**Task directions:** Set down exactly the lines below between the line holding "Click the edit" and the line holding "Task: Click the 'Units", inclusive; no other line belongs in the answer.

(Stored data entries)
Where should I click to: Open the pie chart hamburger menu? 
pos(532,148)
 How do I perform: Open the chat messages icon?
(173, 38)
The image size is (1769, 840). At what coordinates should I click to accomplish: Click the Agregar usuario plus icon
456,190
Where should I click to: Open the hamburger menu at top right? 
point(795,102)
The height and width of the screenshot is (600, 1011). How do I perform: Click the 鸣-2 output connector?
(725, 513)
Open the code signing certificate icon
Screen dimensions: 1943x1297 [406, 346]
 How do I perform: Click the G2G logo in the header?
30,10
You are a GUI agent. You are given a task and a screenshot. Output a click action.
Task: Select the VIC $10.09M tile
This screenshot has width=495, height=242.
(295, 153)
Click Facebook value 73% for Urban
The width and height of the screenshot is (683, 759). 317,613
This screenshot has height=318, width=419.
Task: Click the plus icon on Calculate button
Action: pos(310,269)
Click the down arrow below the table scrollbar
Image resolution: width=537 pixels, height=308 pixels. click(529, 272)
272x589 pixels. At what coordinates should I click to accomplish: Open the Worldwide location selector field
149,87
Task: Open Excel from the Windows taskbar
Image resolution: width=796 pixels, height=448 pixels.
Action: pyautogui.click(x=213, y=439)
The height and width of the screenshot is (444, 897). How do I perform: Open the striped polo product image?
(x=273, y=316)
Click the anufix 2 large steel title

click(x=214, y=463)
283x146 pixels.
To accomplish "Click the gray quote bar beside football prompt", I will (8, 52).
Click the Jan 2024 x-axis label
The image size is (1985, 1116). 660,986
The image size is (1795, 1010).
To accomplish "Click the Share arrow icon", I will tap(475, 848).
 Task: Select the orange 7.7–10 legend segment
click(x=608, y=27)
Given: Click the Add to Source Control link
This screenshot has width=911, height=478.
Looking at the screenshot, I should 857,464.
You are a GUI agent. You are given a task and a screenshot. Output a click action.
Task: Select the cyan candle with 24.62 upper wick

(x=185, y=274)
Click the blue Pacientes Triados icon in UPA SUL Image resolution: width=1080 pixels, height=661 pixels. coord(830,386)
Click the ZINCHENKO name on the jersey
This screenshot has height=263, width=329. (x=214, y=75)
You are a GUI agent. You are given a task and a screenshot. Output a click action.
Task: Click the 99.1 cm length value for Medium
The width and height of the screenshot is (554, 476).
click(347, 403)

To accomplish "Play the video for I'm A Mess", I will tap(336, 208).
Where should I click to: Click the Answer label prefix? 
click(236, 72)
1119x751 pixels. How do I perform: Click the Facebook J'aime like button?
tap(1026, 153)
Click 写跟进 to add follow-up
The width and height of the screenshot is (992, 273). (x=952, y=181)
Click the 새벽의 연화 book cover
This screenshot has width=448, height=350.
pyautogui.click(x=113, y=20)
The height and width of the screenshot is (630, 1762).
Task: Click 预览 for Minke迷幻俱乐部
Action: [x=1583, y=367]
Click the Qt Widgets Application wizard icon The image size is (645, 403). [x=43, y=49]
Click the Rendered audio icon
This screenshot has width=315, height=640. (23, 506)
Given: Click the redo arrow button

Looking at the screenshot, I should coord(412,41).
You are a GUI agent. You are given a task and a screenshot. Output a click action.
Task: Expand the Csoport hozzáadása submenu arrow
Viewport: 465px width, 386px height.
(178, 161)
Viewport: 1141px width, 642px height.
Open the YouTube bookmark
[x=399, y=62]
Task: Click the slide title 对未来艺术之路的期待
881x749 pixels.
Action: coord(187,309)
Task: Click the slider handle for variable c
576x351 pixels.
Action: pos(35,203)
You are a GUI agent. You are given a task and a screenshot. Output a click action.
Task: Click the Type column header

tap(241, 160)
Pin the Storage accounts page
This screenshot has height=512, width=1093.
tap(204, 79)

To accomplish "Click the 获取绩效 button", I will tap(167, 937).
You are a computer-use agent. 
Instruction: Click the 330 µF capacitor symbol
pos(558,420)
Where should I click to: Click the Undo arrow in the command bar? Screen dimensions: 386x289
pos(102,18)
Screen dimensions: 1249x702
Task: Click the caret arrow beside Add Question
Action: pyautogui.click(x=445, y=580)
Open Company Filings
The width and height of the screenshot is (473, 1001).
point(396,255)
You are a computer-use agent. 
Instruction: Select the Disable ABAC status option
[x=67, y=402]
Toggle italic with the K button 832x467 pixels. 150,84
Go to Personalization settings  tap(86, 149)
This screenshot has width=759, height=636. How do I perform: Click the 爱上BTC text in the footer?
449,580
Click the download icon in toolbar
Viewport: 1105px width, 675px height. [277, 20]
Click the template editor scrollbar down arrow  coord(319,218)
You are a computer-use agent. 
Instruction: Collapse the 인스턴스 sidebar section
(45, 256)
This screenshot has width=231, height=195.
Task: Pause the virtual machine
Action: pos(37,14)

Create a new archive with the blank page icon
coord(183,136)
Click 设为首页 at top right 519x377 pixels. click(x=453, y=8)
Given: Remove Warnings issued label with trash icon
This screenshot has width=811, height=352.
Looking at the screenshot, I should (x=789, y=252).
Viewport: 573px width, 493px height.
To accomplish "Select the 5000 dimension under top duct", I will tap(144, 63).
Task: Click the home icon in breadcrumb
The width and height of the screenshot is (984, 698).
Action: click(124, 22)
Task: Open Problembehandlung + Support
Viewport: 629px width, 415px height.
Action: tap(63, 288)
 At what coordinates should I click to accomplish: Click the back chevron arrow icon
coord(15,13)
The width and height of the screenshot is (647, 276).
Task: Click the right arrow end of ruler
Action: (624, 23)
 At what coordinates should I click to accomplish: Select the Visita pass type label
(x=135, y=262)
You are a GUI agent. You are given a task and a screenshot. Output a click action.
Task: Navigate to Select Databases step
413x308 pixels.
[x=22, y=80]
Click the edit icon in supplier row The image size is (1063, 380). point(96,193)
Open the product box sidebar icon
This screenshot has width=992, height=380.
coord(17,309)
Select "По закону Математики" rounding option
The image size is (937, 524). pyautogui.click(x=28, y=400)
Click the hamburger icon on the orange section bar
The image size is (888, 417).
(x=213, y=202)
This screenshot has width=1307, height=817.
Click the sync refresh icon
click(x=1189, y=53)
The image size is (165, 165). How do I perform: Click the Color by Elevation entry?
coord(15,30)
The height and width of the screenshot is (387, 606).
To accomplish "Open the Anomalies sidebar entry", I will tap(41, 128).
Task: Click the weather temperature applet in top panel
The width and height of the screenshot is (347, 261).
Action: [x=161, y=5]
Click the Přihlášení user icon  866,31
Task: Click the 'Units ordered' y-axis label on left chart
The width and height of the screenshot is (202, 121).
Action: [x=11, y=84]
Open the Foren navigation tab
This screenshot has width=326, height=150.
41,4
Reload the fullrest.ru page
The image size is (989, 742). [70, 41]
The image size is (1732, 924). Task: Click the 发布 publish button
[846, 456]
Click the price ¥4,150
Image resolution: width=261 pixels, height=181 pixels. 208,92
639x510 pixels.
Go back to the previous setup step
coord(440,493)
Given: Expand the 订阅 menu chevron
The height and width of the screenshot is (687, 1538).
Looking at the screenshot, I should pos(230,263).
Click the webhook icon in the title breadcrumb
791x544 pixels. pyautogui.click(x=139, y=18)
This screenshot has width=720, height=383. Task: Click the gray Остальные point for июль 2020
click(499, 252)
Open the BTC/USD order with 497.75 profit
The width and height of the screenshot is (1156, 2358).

**Your solution:**
Click the edit icon in supplier row The image size is (1063, 380). point(96,193)
Open the product box sidebar icon
This screenshot has width=992, height=380.
coord(17,309)
Select "По закону Математики" rounding option
The image size is (937, 524). pyautogui.click(x=28, y=400)
Click the hamburger icon on the orange section bar
The image size is (888, 417).
(x=213, y=202)
This screenshot has width=1307, height=817.
Click the sync refresh icon
click(x=1189, y=53)
The image size is (165, 165). How do I perform: Click the Color by Elevation entry?
coord(15,30)
The height and width of the screenshot is (387, 606).
To accomplish "Open the Anomalies sidebar entry", I will tap(41, 128).
Task: Click the weather temperature applet in top panel
The width and height of the screenshot is (347, 261).
Action: [x=161, y=5]
Click the Přihlášení user icon  866,31
Task: Click the 'Units ordered' y-axis label on left chart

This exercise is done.